Tubulointerstitial fibrosis (TIF) is one of the final common outcomes of chronic allograft nephropathy. Several hypotheses were developed to elucidate the progression of TIF, including inflammation, epithelial-mesenchymal transition (EMT), senescence, chronic hypoxia and reactive oxygen species (ROS). Indeed, these mechanisms were involved in the progression of TIF, we have recently found that TIF is promoted by the "damage - proliferation - death" pattern, therefore a new hypothesis is proposed: the common mechanism of TIF is the establishment of "proliferation - death" vicious circle of renal tubular epithelial cells (RTEC) under the chronic stresses conditions. Based on the hypothesis, under the pressure of chronic injury we plan to verify the "proliferation - death" vicious cycle is common process in the pathophysiology of TIF by mutiple cellular and animal model. Through inhibiting or enhancing the proliferation, we want to evidence the cell death is associated with the enterance of cell cycle. The conflicting molecular mechanisms between the activation of proliferation signal and death pathway in "proliferation - death" pattern is try to interpreted by DNA damage respone (DDR). Using ATM gene modified the cell line and animal or p21 knockout cell line and animal, we will study the DDR and it primered apoptosis pathway in those TIF model, to reveal the DDR is the true reason of cell death happened during the cell cycle. Additionally, specimens of clinical renal biopsy will be studied to further emphasis the validity of the hypothesis in TIF.This investigation proposes a novel hypothesis, emphasizing that the mechanisms of cell proliferation, under the persistent stresses, may have a negative impact on the pathphysiological processes of TIF, and attempts to reveal the molecular mechanisms of “proliferation – death” vicious cycle. Future success of the study will bring significant impact on prognosis of laboratory, delaying the progression of TIF, and protecting residual renal function.

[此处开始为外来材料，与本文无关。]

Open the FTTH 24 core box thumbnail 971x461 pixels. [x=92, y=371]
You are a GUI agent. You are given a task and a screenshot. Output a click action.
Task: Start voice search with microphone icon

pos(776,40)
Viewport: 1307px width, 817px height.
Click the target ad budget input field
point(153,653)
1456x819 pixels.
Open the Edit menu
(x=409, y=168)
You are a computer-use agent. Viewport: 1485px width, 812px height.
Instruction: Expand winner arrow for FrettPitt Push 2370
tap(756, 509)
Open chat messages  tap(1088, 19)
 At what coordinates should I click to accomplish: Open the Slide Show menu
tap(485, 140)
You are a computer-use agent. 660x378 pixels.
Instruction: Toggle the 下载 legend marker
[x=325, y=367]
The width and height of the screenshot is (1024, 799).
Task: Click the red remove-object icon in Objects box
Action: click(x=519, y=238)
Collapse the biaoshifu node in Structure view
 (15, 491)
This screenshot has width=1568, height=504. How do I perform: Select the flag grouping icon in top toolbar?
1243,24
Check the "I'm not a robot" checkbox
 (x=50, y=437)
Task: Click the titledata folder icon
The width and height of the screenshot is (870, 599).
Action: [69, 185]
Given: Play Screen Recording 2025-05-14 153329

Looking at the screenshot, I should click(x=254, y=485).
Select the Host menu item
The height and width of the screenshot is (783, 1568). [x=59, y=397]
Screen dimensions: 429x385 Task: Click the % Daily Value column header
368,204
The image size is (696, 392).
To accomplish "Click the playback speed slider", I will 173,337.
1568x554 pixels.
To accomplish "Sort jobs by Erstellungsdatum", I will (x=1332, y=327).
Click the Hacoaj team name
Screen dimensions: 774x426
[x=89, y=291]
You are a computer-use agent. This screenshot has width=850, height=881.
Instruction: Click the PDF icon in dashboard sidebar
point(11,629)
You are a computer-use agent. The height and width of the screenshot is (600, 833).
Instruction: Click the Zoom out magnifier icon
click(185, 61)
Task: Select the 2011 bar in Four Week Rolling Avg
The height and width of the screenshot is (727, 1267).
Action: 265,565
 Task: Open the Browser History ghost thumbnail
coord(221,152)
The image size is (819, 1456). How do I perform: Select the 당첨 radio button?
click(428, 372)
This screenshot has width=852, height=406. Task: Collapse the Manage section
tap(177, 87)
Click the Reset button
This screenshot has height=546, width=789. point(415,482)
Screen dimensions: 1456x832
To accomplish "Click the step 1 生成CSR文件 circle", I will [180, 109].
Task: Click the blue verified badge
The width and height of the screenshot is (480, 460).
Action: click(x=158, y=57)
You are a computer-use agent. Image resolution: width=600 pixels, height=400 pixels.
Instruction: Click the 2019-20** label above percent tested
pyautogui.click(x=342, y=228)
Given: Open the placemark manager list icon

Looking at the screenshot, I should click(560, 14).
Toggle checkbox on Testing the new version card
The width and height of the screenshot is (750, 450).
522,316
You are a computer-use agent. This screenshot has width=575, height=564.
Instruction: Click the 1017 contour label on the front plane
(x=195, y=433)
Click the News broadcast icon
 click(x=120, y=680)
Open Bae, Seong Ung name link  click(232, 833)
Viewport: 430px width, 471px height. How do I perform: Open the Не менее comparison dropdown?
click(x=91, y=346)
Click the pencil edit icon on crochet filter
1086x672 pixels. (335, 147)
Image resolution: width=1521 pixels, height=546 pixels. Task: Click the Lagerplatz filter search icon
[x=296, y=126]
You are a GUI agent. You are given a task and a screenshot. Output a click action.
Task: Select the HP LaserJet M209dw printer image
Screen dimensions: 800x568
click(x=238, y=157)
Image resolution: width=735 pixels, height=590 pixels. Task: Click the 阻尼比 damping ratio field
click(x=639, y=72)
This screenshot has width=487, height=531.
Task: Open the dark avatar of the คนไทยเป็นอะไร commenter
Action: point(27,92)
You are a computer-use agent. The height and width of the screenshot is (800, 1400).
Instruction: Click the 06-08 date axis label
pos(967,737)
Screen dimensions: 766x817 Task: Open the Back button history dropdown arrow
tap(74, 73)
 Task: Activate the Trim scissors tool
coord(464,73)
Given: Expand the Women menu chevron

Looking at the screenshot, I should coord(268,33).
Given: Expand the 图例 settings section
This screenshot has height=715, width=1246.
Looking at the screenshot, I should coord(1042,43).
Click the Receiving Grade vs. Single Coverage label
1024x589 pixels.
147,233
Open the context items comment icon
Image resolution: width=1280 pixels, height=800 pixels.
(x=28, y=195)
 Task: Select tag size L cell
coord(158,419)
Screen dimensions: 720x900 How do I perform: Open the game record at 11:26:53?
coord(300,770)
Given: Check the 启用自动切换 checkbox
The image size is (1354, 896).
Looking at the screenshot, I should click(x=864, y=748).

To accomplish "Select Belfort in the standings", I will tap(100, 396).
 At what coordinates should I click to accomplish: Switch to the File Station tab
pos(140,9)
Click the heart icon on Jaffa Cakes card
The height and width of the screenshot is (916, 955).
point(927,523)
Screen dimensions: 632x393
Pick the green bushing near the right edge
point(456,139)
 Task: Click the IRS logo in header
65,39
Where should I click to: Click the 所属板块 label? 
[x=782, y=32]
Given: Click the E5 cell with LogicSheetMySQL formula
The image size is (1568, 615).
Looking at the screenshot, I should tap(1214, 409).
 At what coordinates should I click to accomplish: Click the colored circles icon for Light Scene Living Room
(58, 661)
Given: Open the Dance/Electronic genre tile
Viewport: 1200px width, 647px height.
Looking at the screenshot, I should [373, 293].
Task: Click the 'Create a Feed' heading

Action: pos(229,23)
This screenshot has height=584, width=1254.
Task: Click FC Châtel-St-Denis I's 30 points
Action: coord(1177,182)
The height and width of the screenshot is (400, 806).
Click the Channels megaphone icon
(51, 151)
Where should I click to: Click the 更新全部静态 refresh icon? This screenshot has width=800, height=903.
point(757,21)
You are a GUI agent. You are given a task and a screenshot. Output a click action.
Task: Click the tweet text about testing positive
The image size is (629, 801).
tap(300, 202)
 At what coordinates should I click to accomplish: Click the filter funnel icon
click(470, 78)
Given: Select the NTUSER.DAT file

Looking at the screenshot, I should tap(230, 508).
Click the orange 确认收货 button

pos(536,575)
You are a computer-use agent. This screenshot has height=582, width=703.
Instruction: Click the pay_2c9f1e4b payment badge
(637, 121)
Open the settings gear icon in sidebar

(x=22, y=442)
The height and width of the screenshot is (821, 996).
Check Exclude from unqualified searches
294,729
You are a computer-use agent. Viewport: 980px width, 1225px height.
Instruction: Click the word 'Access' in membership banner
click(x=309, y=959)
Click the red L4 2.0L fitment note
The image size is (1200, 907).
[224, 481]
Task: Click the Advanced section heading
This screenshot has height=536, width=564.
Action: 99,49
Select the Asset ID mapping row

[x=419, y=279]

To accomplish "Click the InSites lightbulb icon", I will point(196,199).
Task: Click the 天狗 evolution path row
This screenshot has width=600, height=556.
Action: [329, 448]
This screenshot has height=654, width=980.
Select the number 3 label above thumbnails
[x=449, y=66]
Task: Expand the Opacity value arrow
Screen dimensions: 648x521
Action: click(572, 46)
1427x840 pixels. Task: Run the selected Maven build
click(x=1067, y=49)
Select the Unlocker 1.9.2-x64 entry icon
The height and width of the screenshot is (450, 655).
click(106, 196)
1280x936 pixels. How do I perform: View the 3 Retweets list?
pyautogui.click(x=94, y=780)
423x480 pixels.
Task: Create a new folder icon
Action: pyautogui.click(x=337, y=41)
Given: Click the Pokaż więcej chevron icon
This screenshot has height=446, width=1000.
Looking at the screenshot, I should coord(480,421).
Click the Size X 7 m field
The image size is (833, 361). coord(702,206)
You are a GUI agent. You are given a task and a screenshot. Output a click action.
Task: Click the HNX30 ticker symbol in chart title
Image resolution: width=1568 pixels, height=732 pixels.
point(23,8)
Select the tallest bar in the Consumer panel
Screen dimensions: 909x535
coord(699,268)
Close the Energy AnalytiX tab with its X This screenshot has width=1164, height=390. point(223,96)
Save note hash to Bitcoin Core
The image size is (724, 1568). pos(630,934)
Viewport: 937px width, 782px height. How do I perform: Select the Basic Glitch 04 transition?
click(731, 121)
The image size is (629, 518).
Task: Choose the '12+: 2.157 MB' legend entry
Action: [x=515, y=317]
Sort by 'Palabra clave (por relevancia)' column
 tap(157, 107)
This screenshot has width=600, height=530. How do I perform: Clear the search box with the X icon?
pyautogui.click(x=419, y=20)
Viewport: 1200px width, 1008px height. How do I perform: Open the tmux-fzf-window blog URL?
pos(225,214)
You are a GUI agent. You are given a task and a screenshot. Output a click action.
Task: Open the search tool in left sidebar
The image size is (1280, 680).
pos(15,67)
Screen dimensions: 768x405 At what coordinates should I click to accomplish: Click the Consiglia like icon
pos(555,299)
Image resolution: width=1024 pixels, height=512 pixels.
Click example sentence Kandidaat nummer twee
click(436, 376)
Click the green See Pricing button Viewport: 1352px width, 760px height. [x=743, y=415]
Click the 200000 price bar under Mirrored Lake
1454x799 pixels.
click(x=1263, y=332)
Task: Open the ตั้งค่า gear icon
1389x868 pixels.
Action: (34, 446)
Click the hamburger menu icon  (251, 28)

肾间质纤维化（TIF）是肾脏慢性病变的最终结局。针对TIF有炎症、转分化、缺氧、衰老和氧自由基等假说。我们研究发现：损伤导致的代偿性增殖，使肾小管上皮细胞对损伤因素敏感，更易发生细胞死亡。就此提出新的假说：慢性损伤条件下，“增殖-死亡”恶性循环推动TIF进展；并试图阐明其机制。拟通过多个细胞和动物模型证明此恶性循环普遍存在于TIF的病理生理过程；采用促进和抑制增殖的手段，揭示 “增殖-死亡”恶性循环的细胞死亡发生在细胞周期进程中；通过ATM基因修饰和p21基因敲除的细胞和动物模型证实DNA损伤反应（DDR）激活的凋亡信号途径启动是细胞死亡的真正原因。本研究提出全新假说，强调了持续损伤条件下过度的增殖对TIF进程的负面影响，揭示了“增殖-死亡”恶性循环的分子机制为DDR启动了凋亡。经器官、细胞和分子水平的研究，将在TIF的实验室诊断、延缓TIF进展和保护残余肾功能等转化医学领域产生积极影响。

背景：纤维化是各种器官在持续损伤以后的最终结局。我们的前期研究发现：损伤会导致代偿性增殖，细胞进入分裂周期对外界的压力敏感，更易发生细胞损伤和死亡。因此提出假说：持续压力条件下，激活“增殖-死亡”恶性循环，推动器官损伤、炎症、纤维化发展，但对机制研究还处于空白。该恶性循环启动细胞周期和损伤，可能涉及增殖及DNA损伤反应（DDR）的信号通路的激活；抑制该此两通路的关键分子ATM与P21或将有助于改善细胞损伤，减少细胞死亡。.主要研究内容：体外试验中，抑制DDR通路或加快细胞周期，检测细胞凋亡和增殖的变化。体内试验中，建立重急性胰腺炎肾损伤模型，分别通过雷帕霉素及ATM抑制剂（KU 55933）作用，抑制增殖和DDR，观察细胞凋亡、增殖，分析DDR信号通路与肾损伤的联系；建立UUO、缺血再灌注肾损伤模型，使用抗炎物质垂盆草提取物（SSBE）、Notch 1抑制剂DAPT进行干预，行WB、免疫荧光、RT-PCR、基因分析等检测细胞凋亡、增殖、上皮-间质转化的标志分子及差异基因的表达。.重要结果和关键数据：HK 2损伤后，细胞增殖、凋亡上调（Bax、caspase3），细胞增殖信号PCNA表达增加，证明了在慢性损伤条件下细胞“凋亡-增殖”恶性循环的发生；干预ATM或加快细胞周期，损伤后增殖、凋亡增多，证明增殖导致的凋亡与DNA损伤有关。胰腺炎肾损伤模型中，炎症水平、凋亡、增殖均上调，雷帕霉素干预抑制细胞周期后，指标明显好转，凋亡明显下降，证明凋亡发生与细胞周期有关；其分子机制研究中，以KU 55933抑制DDR通路，结果发现凋亡、增殖更明显，说明DNA损伤参与了“凋亡-增殖”的恶性循环。Gene Ontology结果表明损伤导致Ki 67、Tgfb1、Tgfb2、Tgfb3 以及Gli1相关基因均上调，SSBE及DAPT能有效下调细胞增殖，和EMT、Col3α1和α-SMA的下调，上皮-间质转化被抑制，表明抑制增殖可阻断“增殖-凋亡”恶性循环推动的纤维化的发生。.科学意义：该研究证明了“增殖-凋亡”恶性循环的存在，而通过下调损伤因素（炎症）、抑制增殖能改善该恶性循环；通过ATM抑制剂发现，DDR参与到此恶性循环中，本研究为损伤的治疗提供了新的治疗靶点有望应用于临床。